So working in film and TV, you're much more anonymous as a composer. There's not a magnifying glass on you and you have so much more freedom. Pop music back then is the same as it is today. From song to song the variation is very small. It's like the fashion industry. There's like 50 pairs of the same jeans coming out from different manufacturers. The label's a little different, and some of them have a stitching thing where they put a loop in them, and then somebody else has one button that shows at the top of the pants, and then somebody else has a pocket that zips shut or something. But they're all exactly the same. It's all the same stuff. Pop music is like that to me and still is. So when I went into working on Pee-Wee's show, it was a whole different world. I could do punk hoedown music on one episode. I could do South Sea Islands goes into Ethel Merman with Spike Jones stylings in it for the theme song for the show. It was all wide open and I loved that so much, coming into this world now where you have such a wide palette. In so many ways it's superior. For me, I always had two brothers and two sisters, and Devo had two sets of brothers. So the idea of collaboration was always a part of my art aesthetic. I always liked to have people to collaborate with.

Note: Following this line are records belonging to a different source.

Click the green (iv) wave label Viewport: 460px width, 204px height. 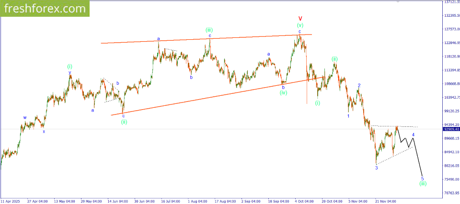click(x=284, y=93)
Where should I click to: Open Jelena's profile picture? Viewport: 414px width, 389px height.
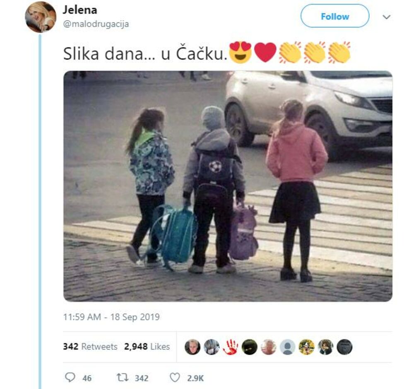41,17
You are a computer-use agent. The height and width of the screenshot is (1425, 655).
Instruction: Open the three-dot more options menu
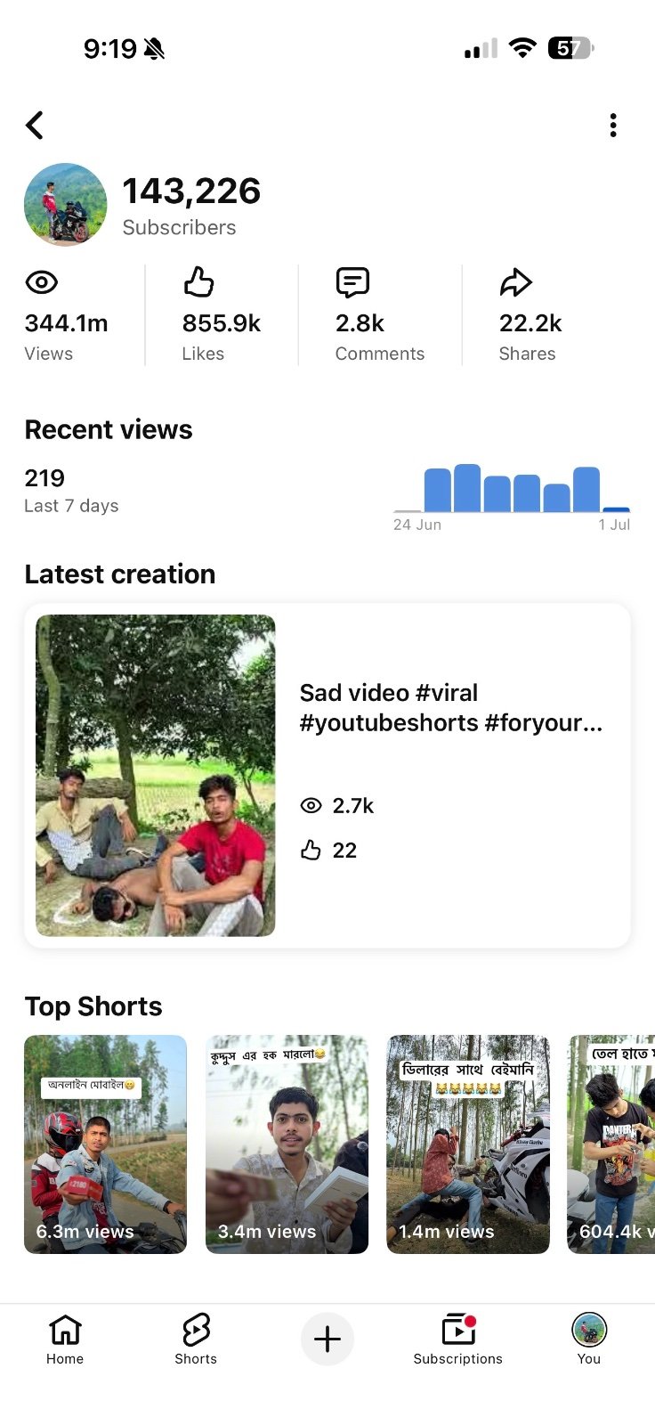613,126
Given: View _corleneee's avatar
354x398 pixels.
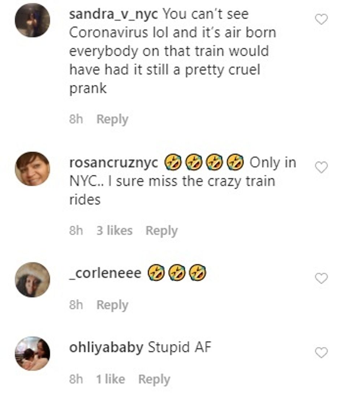Looking at the screenshot, I should (x=32, y=280).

So having a director that has ideas, and he tells you what he's trying to do with his film and you help him see that finally or you help him hear it, is very satisfying to me.

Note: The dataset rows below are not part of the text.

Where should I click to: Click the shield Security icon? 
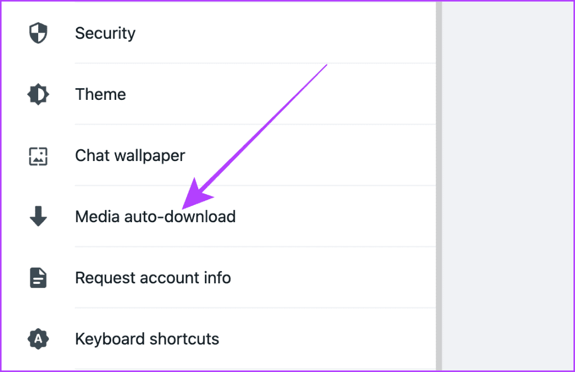coord(38,33)
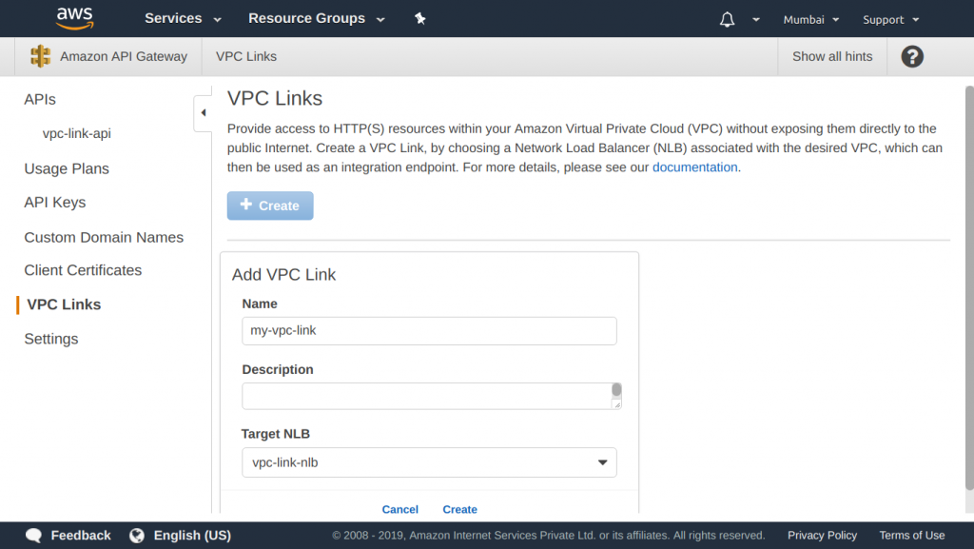The height and width of the screenshot is (549, 974).
Task: Open Custom Domain Names page
Action: click(x=104, y=237)
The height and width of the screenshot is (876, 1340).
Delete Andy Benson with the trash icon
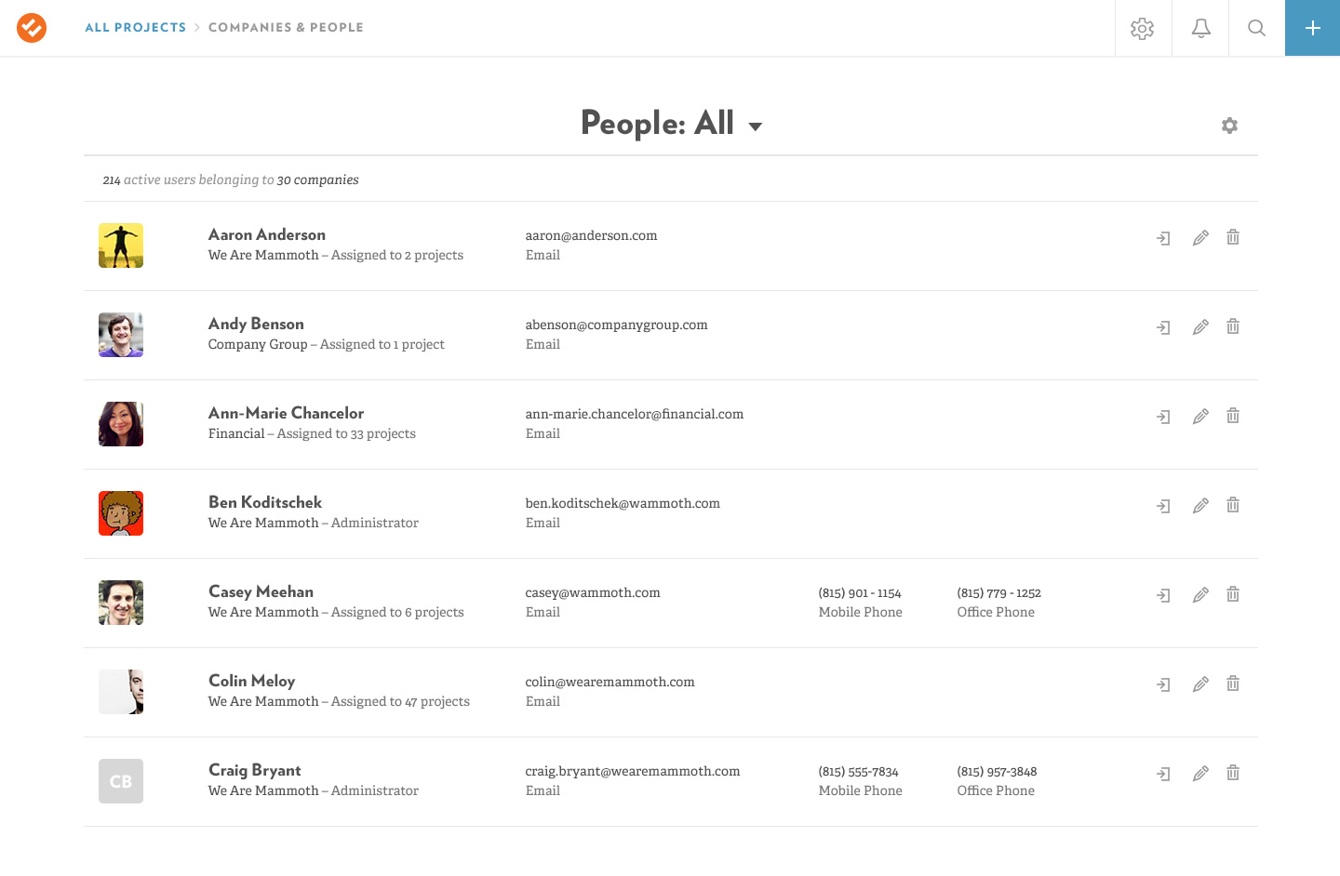click(1233, 326)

Q: You mentioned the broad range of creativity you were able to express through something like Pee-Wee's Playhouse. How do you manage to still express that broad range of creativity, or express that subversive element you mentioned earlier on with Devo, in some of the more conventional movies you've done, say a Last Vegas or something like that?

A: There's really super-literal ways to do that, if you have something you want to say or you want to talk about. Subliminal messages are so easy and nobody pays attention to them. [Laughs.] It's really funny. I remember the first time I was doing a Hawaiian Punch commercial. It was my first commercial and I was kind of not sure how I felt about doing TV commercials, but I liked the idea of being in that arena. It needed a drumbeat and I put, "Choose your mutations carefully." [Imitates drumbeat.] Bum-buh-buh-bum, bum-buh-buh-bum. And Bob Casale was my longtime engineer and coproducer on all this stuff. I remember we were in a meeting with Daley and Associates, the ad agency that was representing the commercial. We played the song and in this room I'm hearing, "Choose your mutations carefully." I'm looking at a guy over there tapping his pen on the table and as soon as the commercial ends I turn bright red and Bob Casale looks at me like he wants to kill me, like we're going to be in so much trouble. And the guy is tapping his pen and as soon as this commercial ends he goes, "Yeah, Hawaiian Punch does hit you in all the right places!" He just shouts out the main line from the narrator at the very end. We just look at each other and I'm like, "It's that easy?" We did it for years and then I got caught by a picture editor who said, "I know what you did." He called me out. He said, "I know what you're doing. You should take that out." I think I put "Question authority" in something like a lottery commercial or something, so this guy made me take it out. But the ad agencies never called me on it. And I even talked about it in articles before, and I still get hired by ad agencies to do commercial music. So they must not really care.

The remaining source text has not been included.